Tra lavori che muoiono e lavori che nascono inevitabilmente si crea un effetto faglia; rischiano di esserci dei perdenti. Tuttavia, la durata della faglia, dell’asimmetria tra domanda e offerta di lavoro, dipende unicamente dalla capacità di comprendere, pianificare e governare le trasformazioni in atto. È necessario affrontare adesso le trasformazioni in atto e non rimandare: ciò che è in gioco è l’entità del conto da pagare alla storia.

La polarizzazione non è il nostro destino

Anche quando si parla, nel contesto della crisi della democrazia, di analfabetismo funzionale e polarizzazione delle opinioni, secondo Floridi si ha a che fare con un difetto di pianificazione. Con polarizzazione si intende quel processo comunicativo-cognitivo per cui una questione è semplificata e ridotta ad alternative secche (sì/no, bianco/nero, alto/basso). Quando si pensa per polarità nette non si sta pensando abbastanza. Le cose sono sempre più complicate e sfumate. Ma se gli elettori non sono abituati a pensare e dimostrano di capire soltanto argomenti polarizzati, come si può comunicare in altro modo? Come si può rompere questa circolarità per cui “ignoranza” porta “polarità” e la polarità nuova “ignoranza”?
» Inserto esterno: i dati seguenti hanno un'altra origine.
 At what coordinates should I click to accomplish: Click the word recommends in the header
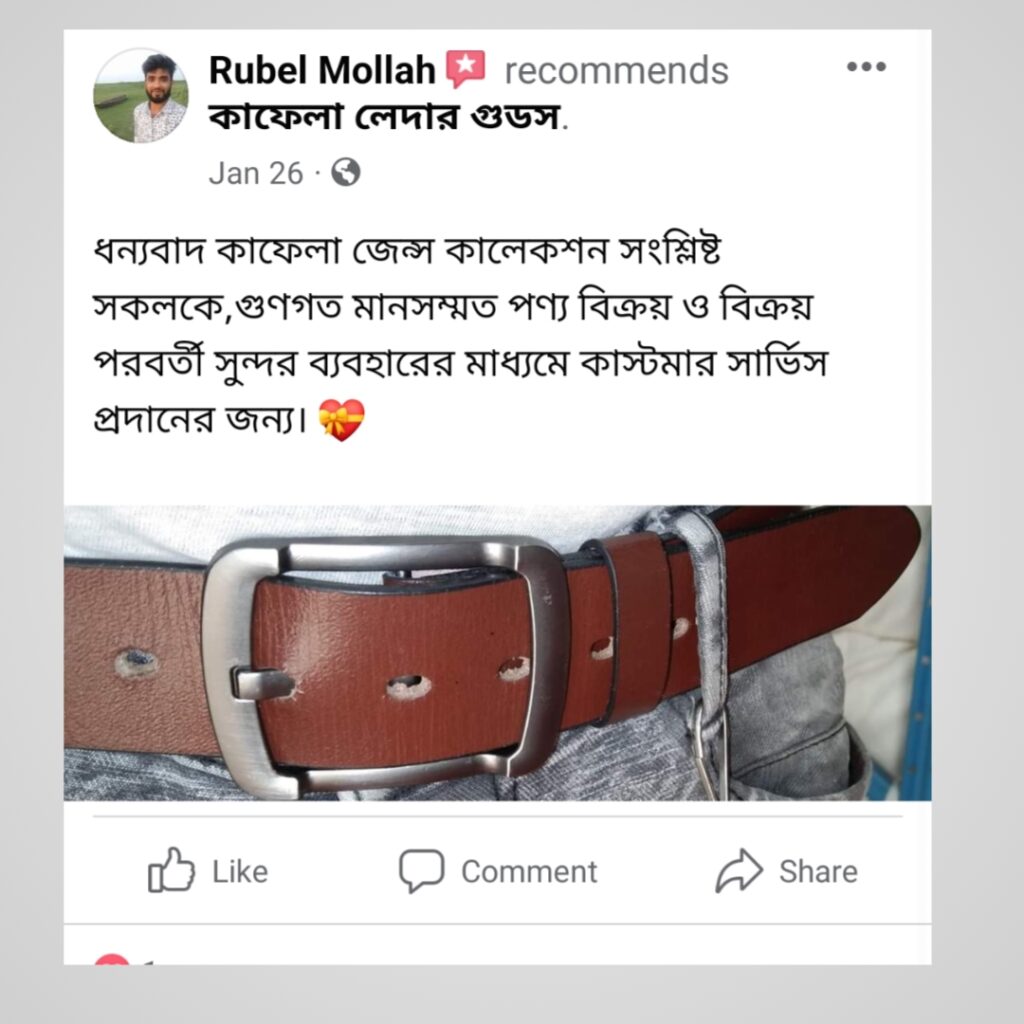pos(616,71)
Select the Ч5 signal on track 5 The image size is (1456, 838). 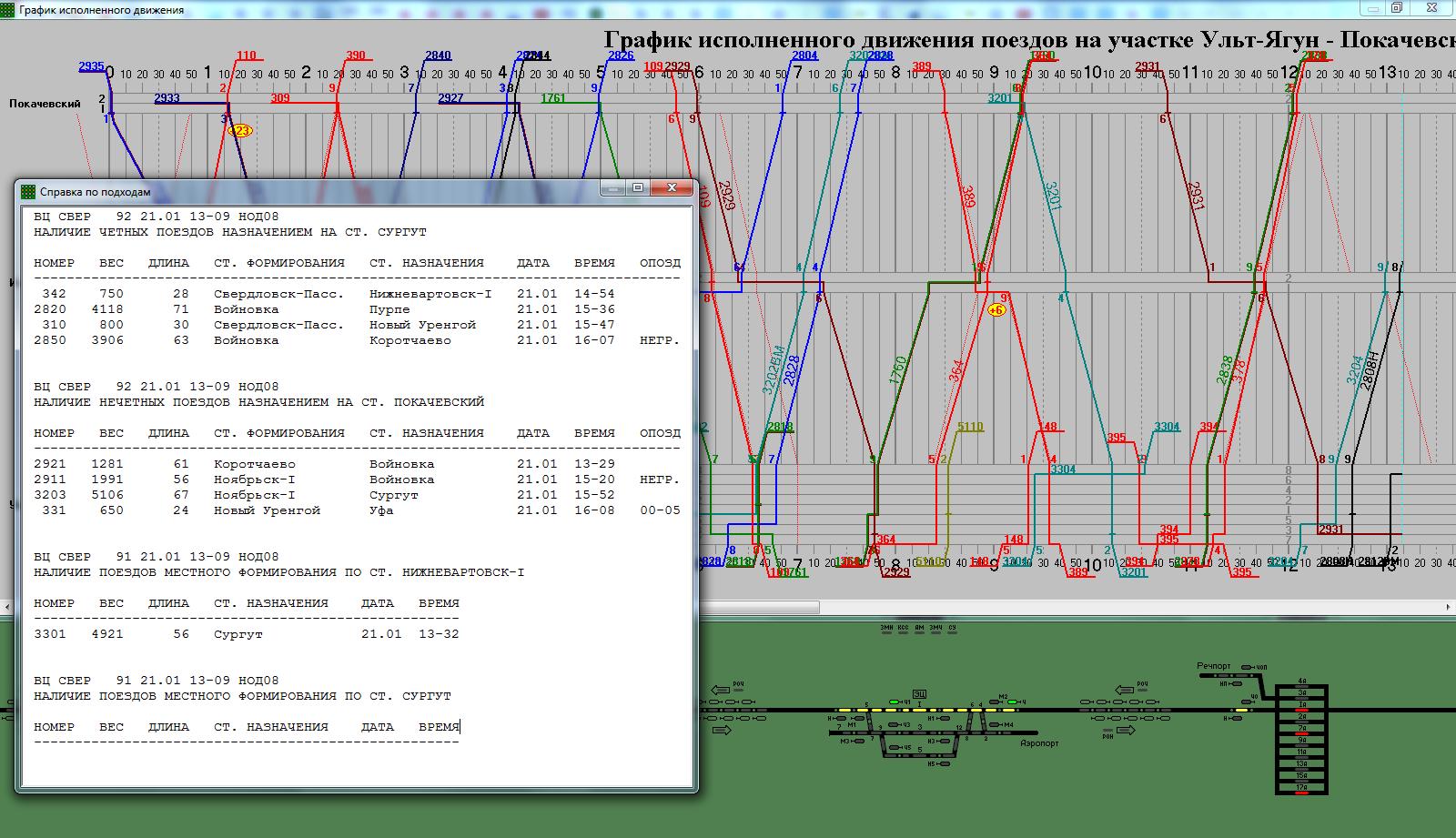click(x=895, y=748)
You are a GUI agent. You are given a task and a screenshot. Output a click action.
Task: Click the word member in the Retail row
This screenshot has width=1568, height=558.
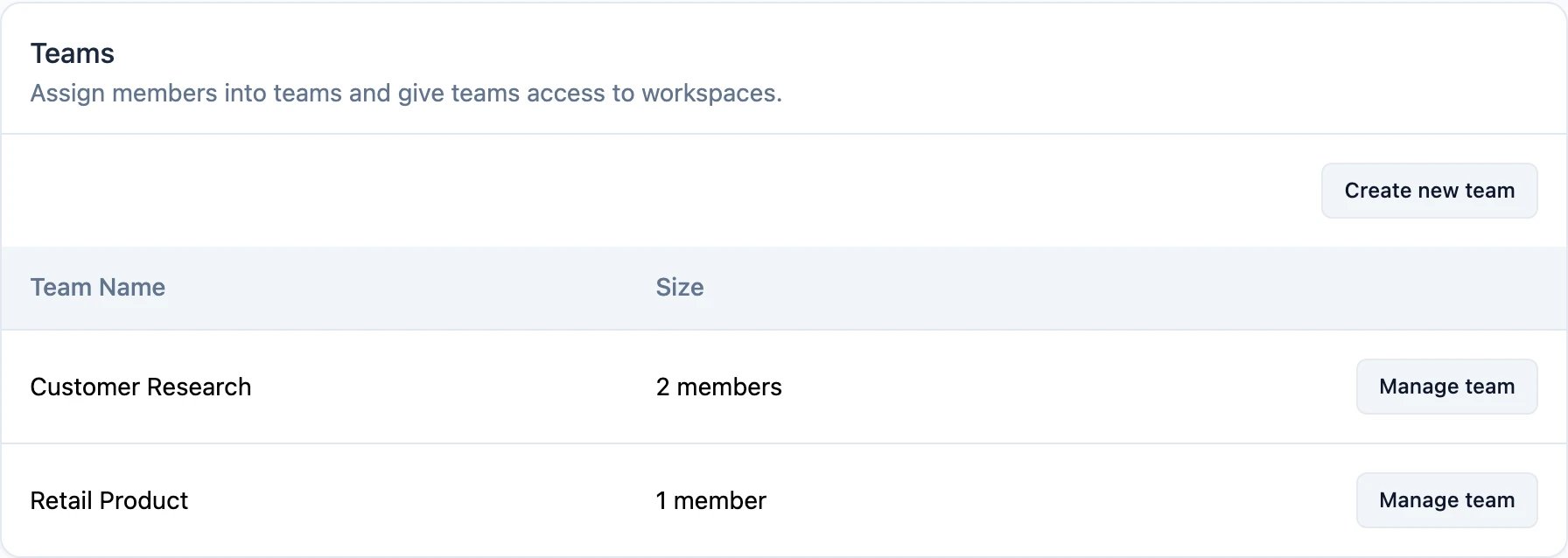[720, 500]
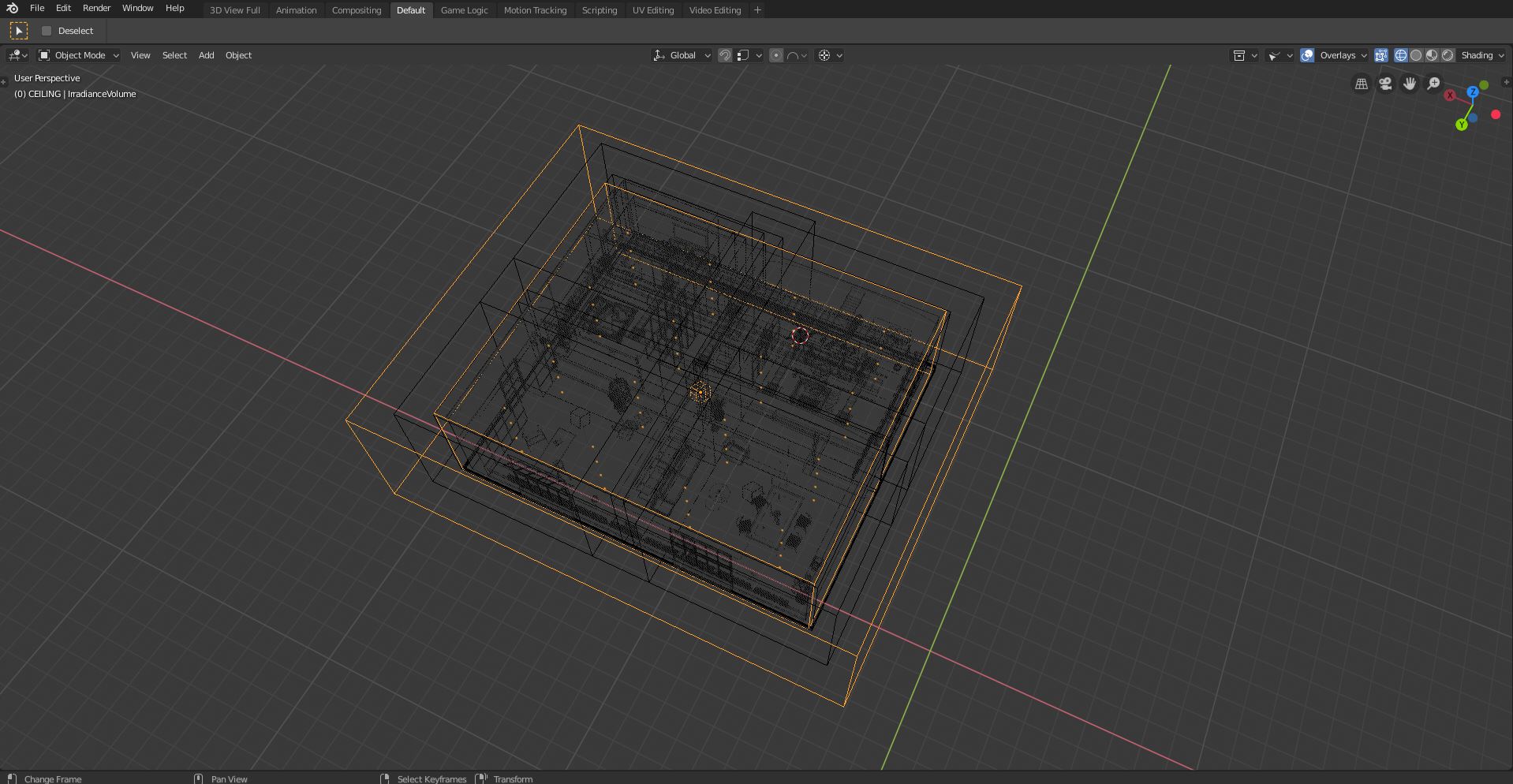The image size is (1513, 784).
Task: Toggle the X-Ray display button
Action: click(1380, 55)
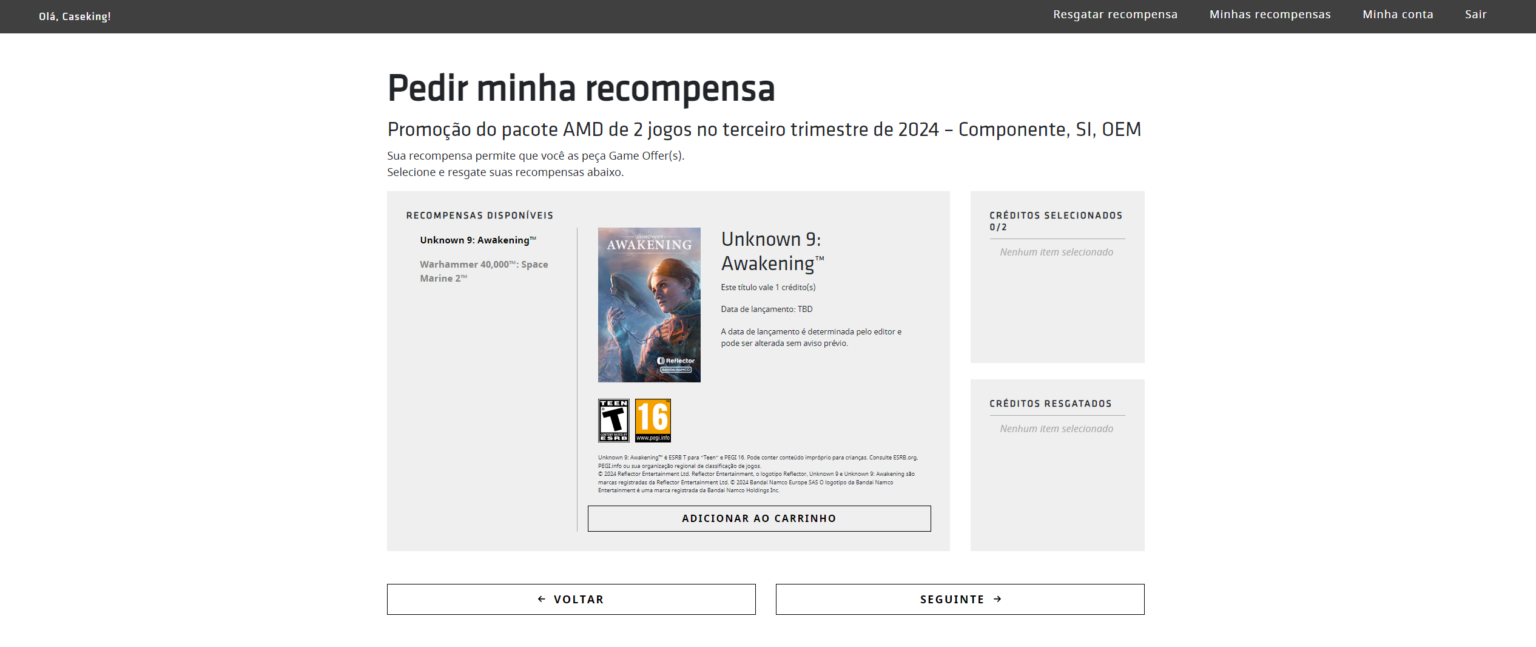Screen dimensions: 1536x647
Task: Select Warhammer 40,000: Space Marine 2 reward
Action: (x=484, y=271)
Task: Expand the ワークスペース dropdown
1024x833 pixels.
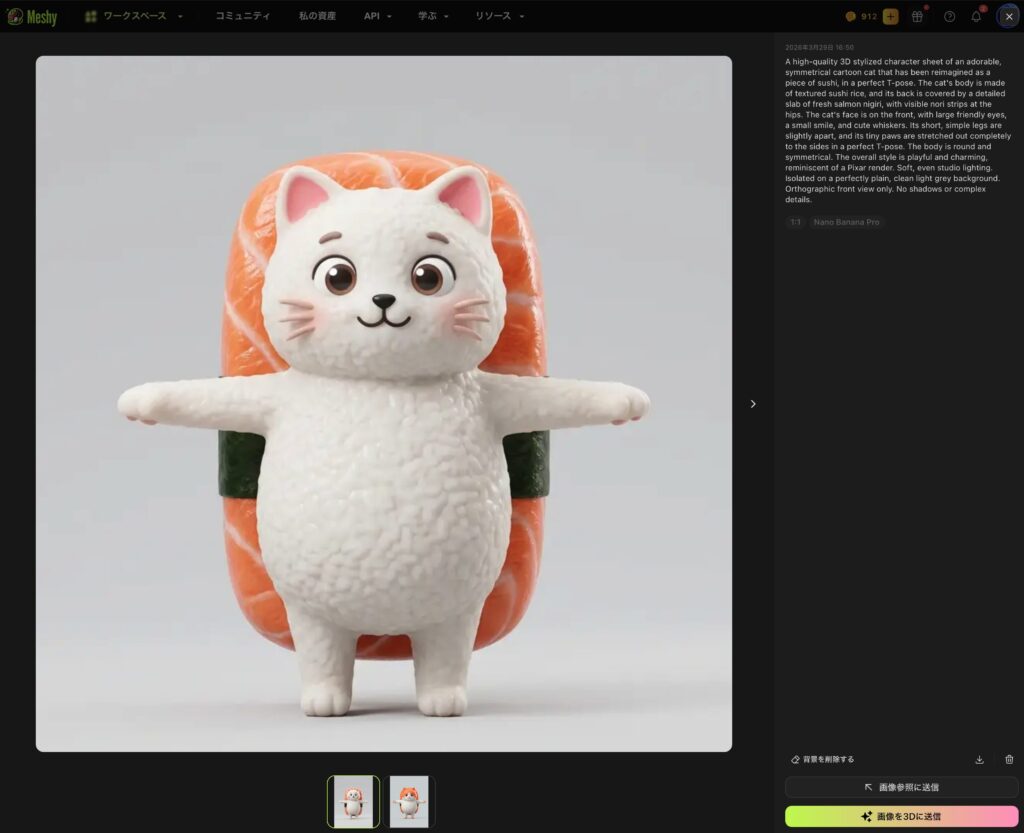Action: pyautogui.click(x=134, y=16)
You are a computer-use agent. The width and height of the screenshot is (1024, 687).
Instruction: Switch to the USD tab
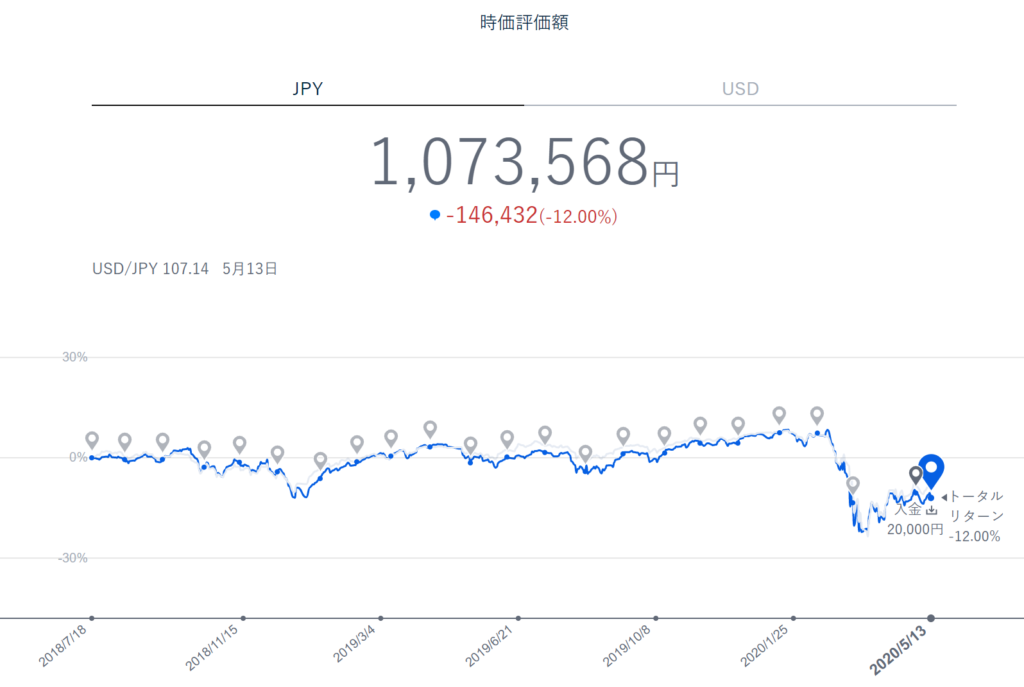click(740, 88)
Per Floridi serve semplicemente un atto di volontà, una scelta da parte di coloro che operano nel mondo digitale. Questo infatti, ben lontano dal mito della disintermediazione, ha mostrato anche nel mondo del giornalismo e della comunicazione l’emergere di nuove forme di mediazione. Sta all’impegno di tutti e di ciascuno invertire il circolo, far sì che il vizioso diventi virtuoso, e che da nuove forme di relazione nascano nuove forme di intelligenza collettiva.

 

Questo articolo nasce dalla collaborazione con Lorenzo Di Maria, in fase di ideazione come di scrittura.